AgentSkillsCN

Ingest

摄取

SKILL.md

Ingest Skill

This skill processes raw files from the src/ingest/ directory, normalizes them into Markdown files with frontmatter under src/sources/, extracts or copies media to public/media/, and updates the src/ingest/manifest.json and src/ingest/manifest.md files.

Inputs

  • Files under src/ingest/ (any format).
  • src/ingest/manifest.json (to check processing status and avoid re-processing already ingested files).
  • src/sources/corrections.md (for normalization rules during ingestion).

Outputs

  • Markdown files in src/sources/documents/, src/sources/chats/, or src/sources/transcripts/ with standardized frontmatter.
  • Binary media in public/media/YYYY-MM-DD_short_descriptive_name/, each folder with a meta.json (required) and optionally meta.md.
  • Updated src/ingest/manifest.json and src/ingest/manifest.md (use paths relative to repo root, e.g. src/ingest/..., src/sources/..., public/media/...).

Key Behaviors

  • Idempotency: If an ingest file has already been processed (based on hash in src/ingest/manifest.json), this skill will skip it unless ingest-force is used. When updating an existing source, it will merge changes while preserving protected sections.
  • Overwrite Policy: New ingest content will update existing source content. User-authored blocks in src/sources/** (e.g., within specific <!-- AGENT_PROTECTED_START --> / <!-- AGENT_PROTECTED_END --> markers) will not be overwritten.
  • Provenance: Each generated source file will include ingest_paths and ingest_hashes in its frontmatter to trace back to original ingest files (paths under src/ingest/).
  • Normalization: Applies rules from src/sources/corrections.md during text normalization (e.g., consistent spellings, entity names).

Media URL handling

  • When processing ingest content, detect URLs that point to image, audio, or video assets (e.g., common extensions or paths).
  • For image or audio URLs: download the asset and place it in a new subfolder under public/media/ named YYYY-MM-DD_short_descriptive_name/ (use a slug derived from the URL or context; ensure uniqueness).
  • In that folder: save the binary file with a clear filename (e.g., image.png, audio.mp3) and create meta.json with at least: source_url (original URL), description (brief), origin/provenance (e.g., ingest file path).
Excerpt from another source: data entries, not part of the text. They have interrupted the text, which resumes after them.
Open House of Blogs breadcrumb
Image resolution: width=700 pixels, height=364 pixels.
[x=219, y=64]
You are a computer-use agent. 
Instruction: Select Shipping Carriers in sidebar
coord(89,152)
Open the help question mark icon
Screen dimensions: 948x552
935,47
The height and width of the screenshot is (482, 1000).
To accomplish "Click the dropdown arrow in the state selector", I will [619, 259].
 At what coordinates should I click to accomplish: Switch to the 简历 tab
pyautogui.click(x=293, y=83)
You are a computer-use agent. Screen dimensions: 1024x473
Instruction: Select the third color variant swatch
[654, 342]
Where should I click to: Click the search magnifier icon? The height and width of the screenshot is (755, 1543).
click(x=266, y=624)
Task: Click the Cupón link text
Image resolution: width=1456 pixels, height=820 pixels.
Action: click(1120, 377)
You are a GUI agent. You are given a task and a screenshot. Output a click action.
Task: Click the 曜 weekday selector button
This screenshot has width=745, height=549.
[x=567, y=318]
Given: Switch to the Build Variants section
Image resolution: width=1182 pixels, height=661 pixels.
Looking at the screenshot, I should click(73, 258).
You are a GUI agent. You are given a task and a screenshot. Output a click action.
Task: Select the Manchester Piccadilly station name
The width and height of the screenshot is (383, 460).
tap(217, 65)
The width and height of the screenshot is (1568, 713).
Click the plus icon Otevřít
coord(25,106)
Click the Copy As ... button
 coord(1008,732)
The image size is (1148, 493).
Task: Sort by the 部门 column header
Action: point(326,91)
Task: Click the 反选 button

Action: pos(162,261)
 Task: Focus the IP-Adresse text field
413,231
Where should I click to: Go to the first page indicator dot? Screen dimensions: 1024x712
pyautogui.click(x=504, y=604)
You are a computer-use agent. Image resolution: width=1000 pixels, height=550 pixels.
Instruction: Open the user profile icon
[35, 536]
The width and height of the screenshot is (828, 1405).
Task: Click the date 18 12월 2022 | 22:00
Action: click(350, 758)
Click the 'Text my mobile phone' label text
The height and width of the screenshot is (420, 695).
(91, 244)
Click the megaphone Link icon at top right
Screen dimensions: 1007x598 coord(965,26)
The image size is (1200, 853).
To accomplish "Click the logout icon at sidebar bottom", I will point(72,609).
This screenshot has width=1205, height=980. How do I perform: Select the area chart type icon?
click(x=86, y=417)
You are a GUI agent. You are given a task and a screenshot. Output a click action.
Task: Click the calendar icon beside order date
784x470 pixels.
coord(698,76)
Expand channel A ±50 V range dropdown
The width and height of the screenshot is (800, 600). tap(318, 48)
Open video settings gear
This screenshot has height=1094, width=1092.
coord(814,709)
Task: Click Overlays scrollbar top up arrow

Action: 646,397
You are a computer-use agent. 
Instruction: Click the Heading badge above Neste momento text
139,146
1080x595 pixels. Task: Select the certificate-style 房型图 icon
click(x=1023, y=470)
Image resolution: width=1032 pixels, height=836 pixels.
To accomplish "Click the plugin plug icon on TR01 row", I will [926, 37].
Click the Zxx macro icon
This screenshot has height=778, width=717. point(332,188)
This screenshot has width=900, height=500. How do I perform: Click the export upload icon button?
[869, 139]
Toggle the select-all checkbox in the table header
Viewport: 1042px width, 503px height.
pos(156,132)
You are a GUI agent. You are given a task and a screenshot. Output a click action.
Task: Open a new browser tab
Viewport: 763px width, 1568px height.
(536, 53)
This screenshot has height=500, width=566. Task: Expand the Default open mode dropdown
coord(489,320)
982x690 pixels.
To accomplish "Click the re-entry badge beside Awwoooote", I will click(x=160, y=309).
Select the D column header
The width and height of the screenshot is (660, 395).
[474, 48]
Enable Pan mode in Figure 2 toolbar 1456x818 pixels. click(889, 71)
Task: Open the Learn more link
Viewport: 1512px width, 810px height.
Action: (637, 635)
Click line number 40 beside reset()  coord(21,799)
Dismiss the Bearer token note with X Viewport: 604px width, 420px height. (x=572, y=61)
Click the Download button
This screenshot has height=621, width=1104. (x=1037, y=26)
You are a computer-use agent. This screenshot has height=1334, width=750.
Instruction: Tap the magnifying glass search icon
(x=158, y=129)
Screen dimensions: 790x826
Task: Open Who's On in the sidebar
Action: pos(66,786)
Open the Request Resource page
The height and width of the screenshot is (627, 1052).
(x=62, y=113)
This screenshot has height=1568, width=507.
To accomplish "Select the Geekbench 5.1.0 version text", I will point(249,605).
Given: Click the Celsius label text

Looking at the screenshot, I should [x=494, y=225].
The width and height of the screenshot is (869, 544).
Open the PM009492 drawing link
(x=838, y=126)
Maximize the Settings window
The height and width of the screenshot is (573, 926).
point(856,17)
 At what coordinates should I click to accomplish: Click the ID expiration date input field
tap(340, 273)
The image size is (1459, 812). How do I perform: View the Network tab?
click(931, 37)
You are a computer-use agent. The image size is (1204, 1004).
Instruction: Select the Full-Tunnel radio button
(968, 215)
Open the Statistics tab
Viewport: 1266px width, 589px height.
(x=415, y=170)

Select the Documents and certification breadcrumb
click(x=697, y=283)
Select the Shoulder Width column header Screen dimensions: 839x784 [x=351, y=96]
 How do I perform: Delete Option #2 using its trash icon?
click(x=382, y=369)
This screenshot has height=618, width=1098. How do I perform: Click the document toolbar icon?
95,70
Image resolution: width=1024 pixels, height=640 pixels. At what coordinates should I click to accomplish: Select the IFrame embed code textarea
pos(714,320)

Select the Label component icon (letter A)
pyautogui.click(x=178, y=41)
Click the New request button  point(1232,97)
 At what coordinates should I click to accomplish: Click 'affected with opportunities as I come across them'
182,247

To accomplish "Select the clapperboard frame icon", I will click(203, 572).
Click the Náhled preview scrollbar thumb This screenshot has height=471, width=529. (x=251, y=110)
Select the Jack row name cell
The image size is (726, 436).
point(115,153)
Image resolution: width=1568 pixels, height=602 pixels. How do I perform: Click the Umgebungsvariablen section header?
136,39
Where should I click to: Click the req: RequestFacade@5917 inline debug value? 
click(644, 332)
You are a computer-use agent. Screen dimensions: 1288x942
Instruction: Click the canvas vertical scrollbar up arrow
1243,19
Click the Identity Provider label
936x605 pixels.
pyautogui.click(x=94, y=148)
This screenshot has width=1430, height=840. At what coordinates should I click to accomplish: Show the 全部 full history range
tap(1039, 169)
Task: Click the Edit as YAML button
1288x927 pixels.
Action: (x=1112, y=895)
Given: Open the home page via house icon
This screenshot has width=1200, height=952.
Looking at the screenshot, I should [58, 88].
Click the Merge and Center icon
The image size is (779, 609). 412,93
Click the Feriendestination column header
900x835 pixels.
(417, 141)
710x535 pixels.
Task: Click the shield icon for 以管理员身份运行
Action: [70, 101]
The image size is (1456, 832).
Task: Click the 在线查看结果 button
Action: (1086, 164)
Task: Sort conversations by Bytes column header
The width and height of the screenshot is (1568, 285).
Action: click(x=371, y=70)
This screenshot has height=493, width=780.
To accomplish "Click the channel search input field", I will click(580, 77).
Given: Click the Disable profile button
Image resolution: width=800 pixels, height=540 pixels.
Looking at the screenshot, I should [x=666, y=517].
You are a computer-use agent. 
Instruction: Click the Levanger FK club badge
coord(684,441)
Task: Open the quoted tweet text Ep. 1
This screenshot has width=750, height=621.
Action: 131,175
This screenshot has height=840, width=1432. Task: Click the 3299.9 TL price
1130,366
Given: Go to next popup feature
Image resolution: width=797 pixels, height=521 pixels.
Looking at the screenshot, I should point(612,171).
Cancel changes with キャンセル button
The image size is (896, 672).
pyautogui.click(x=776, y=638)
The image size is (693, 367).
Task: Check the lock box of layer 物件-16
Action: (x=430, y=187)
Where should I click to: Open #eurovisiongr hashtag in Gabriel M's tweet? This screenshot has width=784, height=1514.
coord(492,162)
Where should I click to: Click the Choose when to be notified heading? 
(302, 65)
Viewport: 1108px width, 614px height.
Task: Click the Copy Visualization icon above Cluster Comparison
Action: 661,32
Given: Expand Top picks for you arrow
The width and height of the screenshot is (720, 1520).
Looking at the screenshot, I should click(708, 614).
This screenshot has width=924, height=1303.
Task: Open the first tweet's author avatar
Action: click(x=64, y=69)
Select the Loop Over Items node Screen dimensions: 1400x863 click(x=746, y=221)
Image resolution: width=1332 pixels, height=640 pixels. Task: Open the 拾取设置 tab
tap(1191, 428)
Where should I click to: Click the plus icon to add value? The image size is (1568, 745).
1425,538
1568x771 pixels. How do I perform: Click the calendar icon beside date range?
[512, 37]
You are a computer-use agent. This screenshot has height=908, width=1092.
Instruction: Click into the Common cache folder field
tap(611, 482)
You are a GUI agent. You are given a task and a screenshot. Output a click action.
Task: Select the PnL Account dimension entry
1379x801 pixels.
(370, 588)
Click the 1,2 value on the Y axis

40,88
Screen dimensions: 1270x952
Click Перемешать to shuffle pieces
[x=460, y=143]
Add other fields as in the media rule.
  • For video URLs (external): Do NOT download the video. Keep the original URL as-is.
  • In the produced source Markdown: reference the media as a link using the repo-root path (e.g., [description](public/media/YYYY-MM-DD_short_descriptive_name/asset.jpg) for images/audio, or [description](https://external.video/url) for videos) or inline media syntax where it fits the narrative. Populate frontmatter media_refs with the list of public/media/... paths (for downloaded media) or external URLs (for videos) used in that source.
  • All ingested media (whether from URLs or from attached files) must end up in public/media/ (if downloaded) or be referenced (if external video URL) and be linked from the source body and/or media_refs.